Print, exactly as written, the line in the entries below that contains "Open the Память memory graph thumbnail" and every line after it up to and including the last. Omit pictures.

[Stored data entries]

###

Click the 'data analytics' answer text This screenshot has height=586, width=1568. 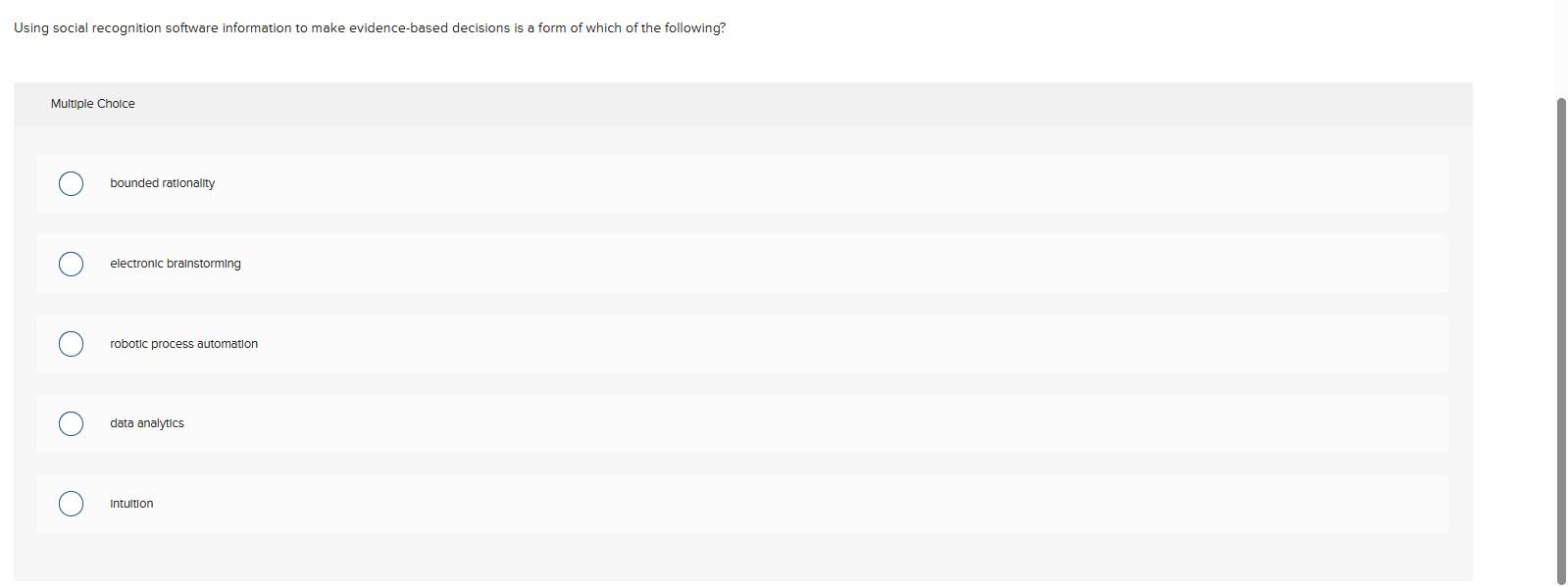[x=146, y=423]
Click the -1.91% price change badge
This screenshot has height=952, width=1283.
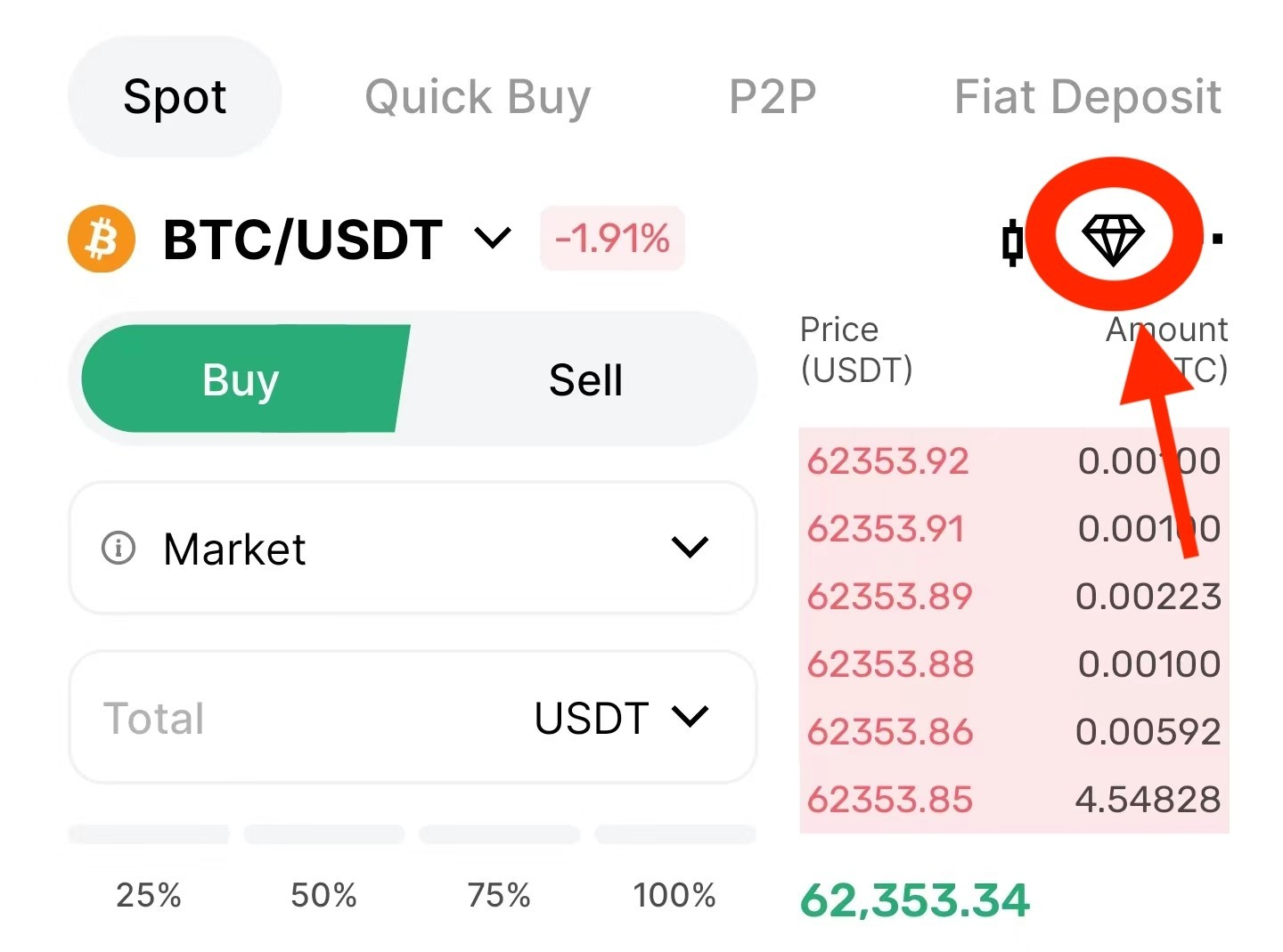point(612,239)

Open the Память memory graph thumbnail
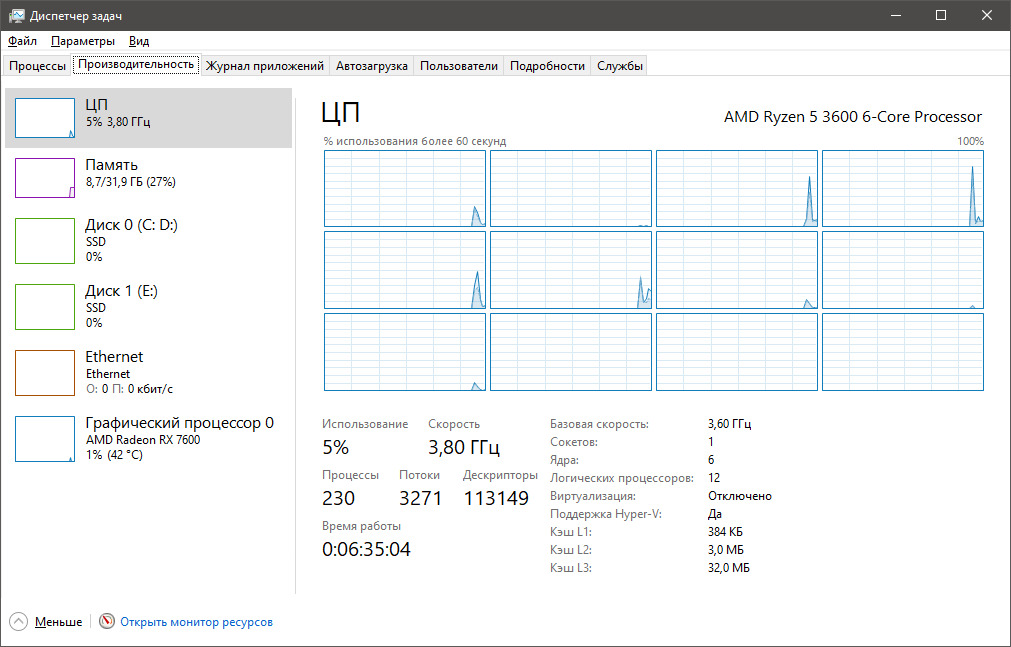[x=45, y=178]
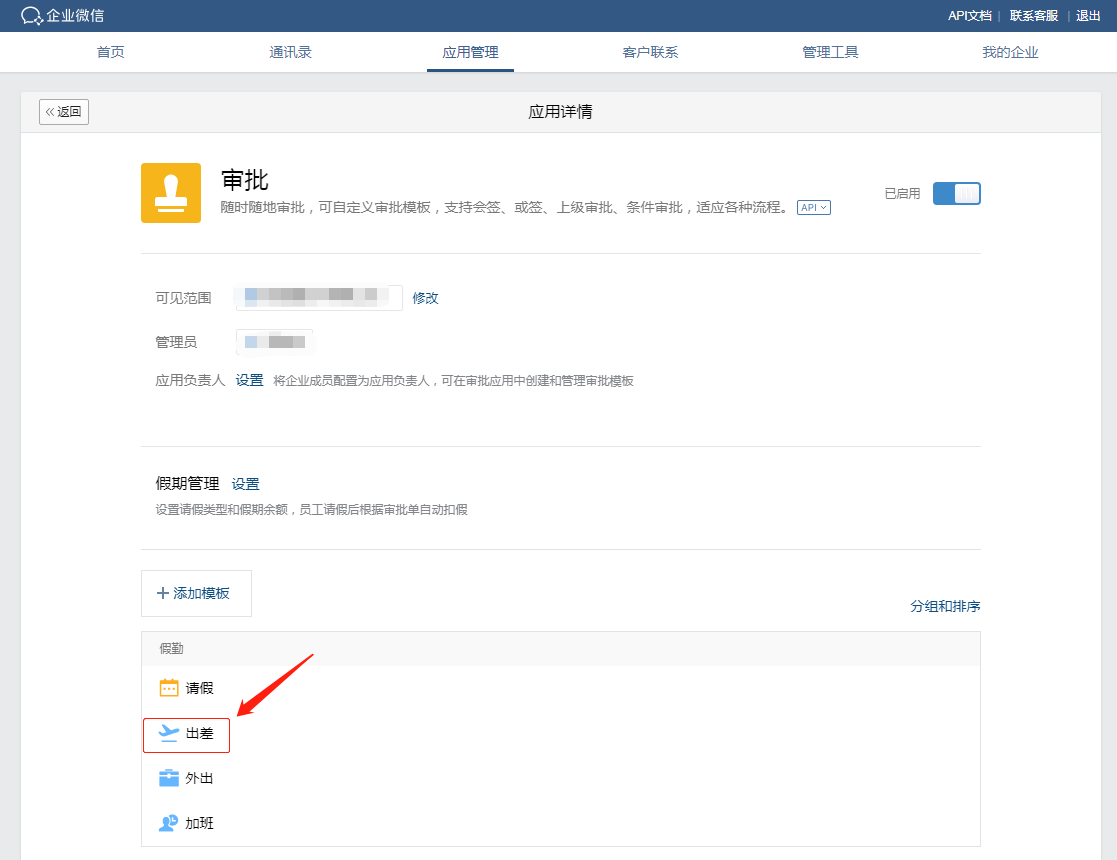Open the 首页 tab
The width and height of the screenshot is (1117, 860).
pyautogui.click(x=111, y=52)
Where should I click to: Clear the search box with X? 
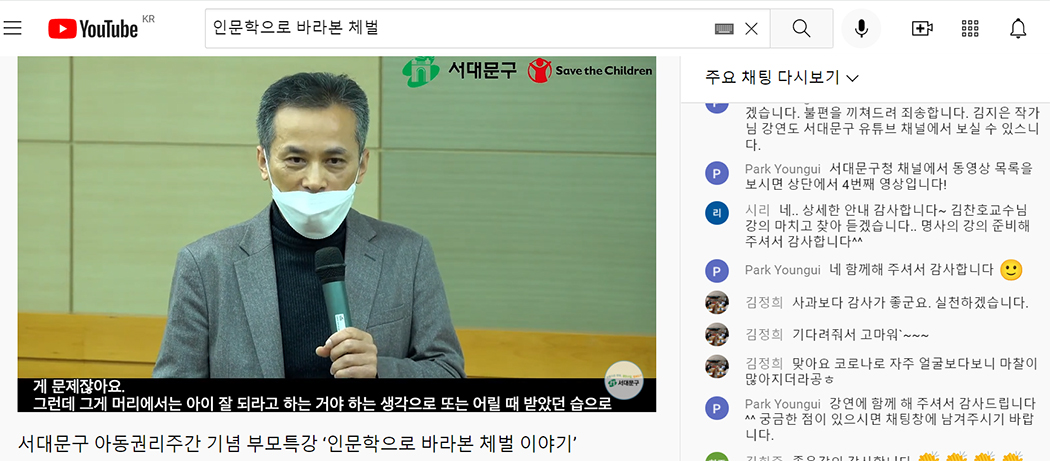pos(751,28)

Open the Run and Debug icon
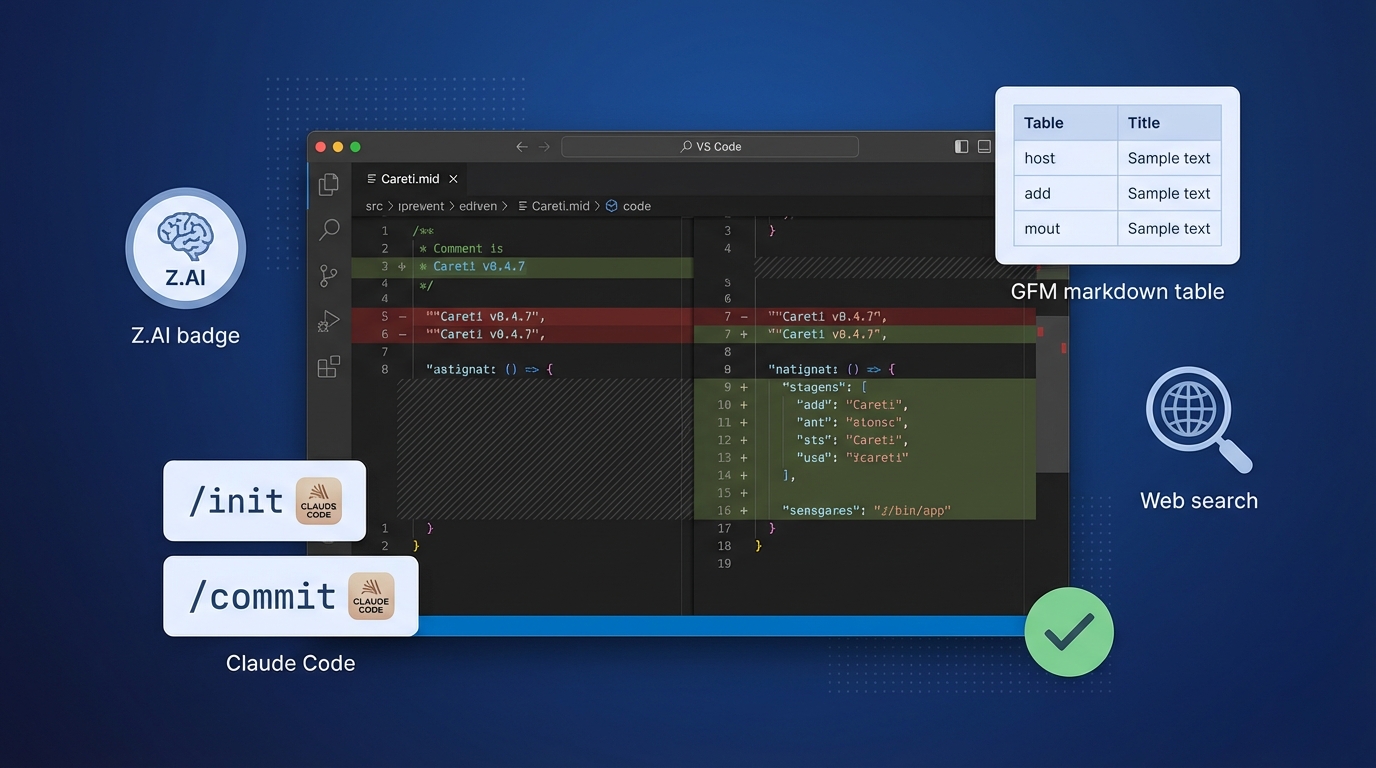(328, 322)
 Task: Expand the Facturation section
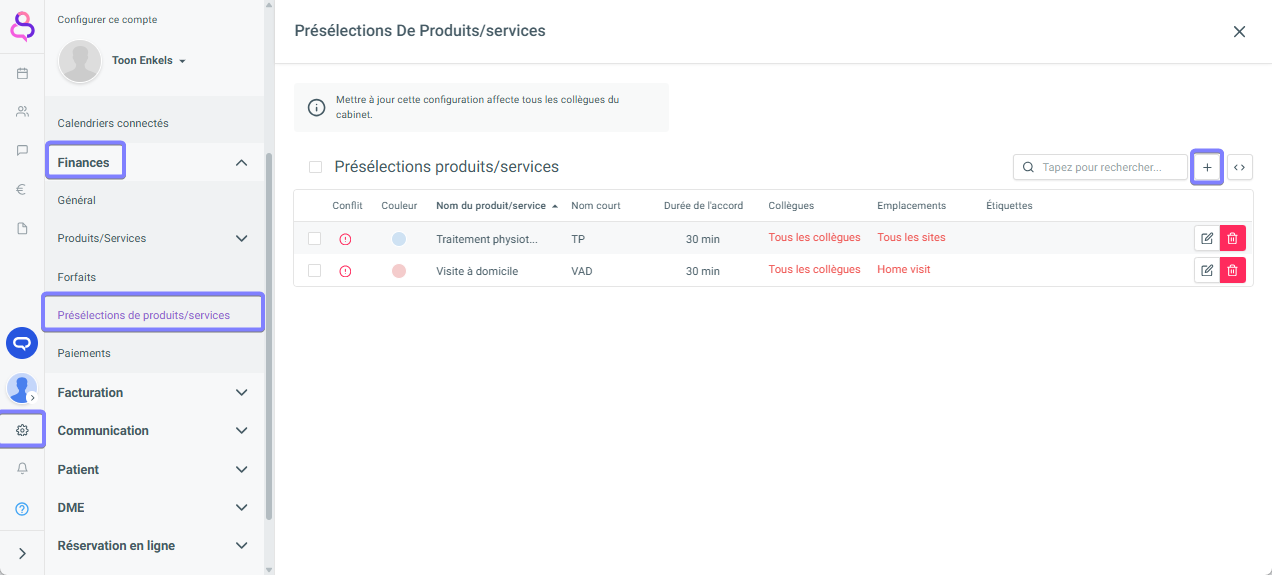[241, 393]
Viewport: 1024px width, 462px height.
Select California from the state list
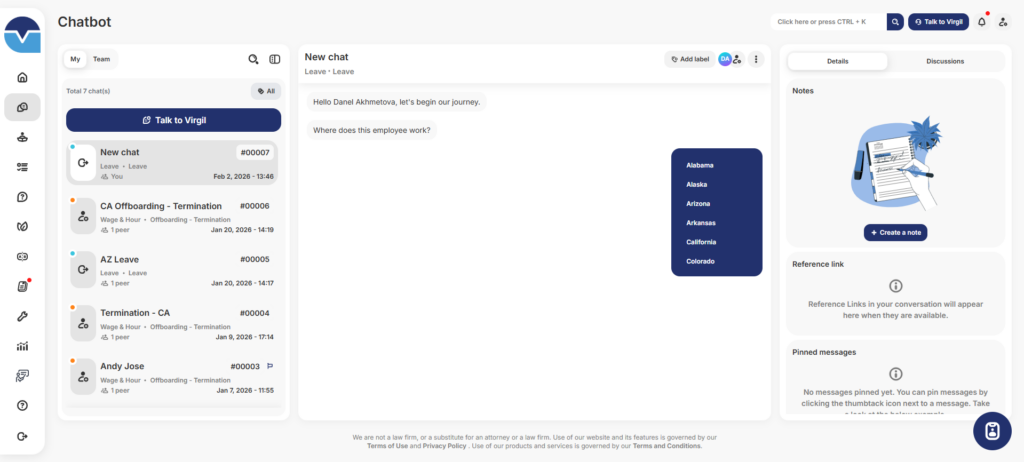[701, 242]
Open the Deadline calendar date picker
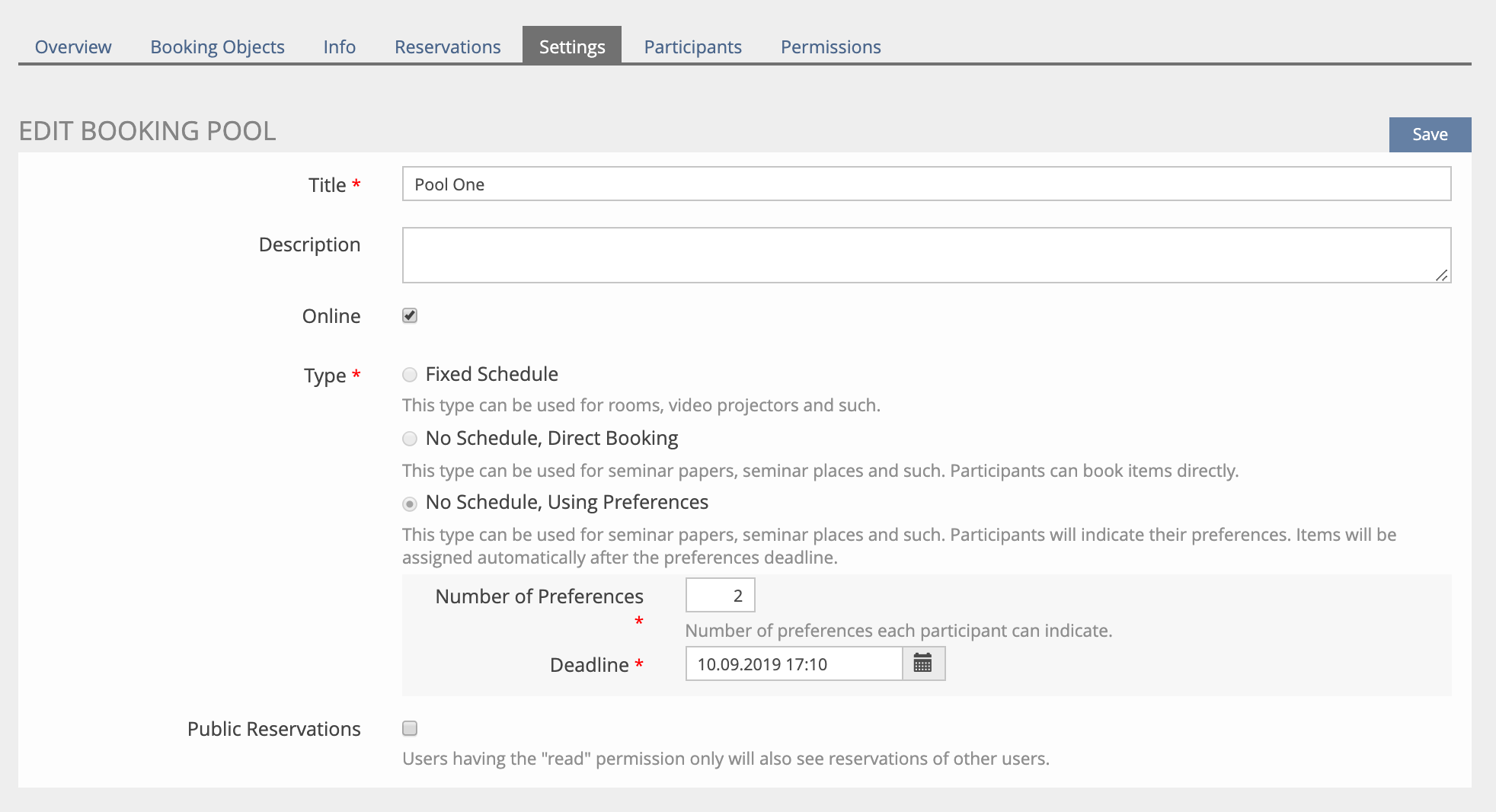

###

* [PROBLEM SOLUTION]:
Open the Память memory graph thumbnail
[x=45, y=178]
Open the 首页 tab
The width and height of the screenshot is (1117, 860).
pyautogui.click(x=111, y=52)
Where should I click to: Clear the search box with X? 
pos(751,28)

Open the Run and Debug icon
(328, 322)
 Task: Expand the Facturation section
[241, 393]
Viewport: 1024px width, 462px height.
Select California from the state list
[701, 242]
Open the Deadline calendar date picker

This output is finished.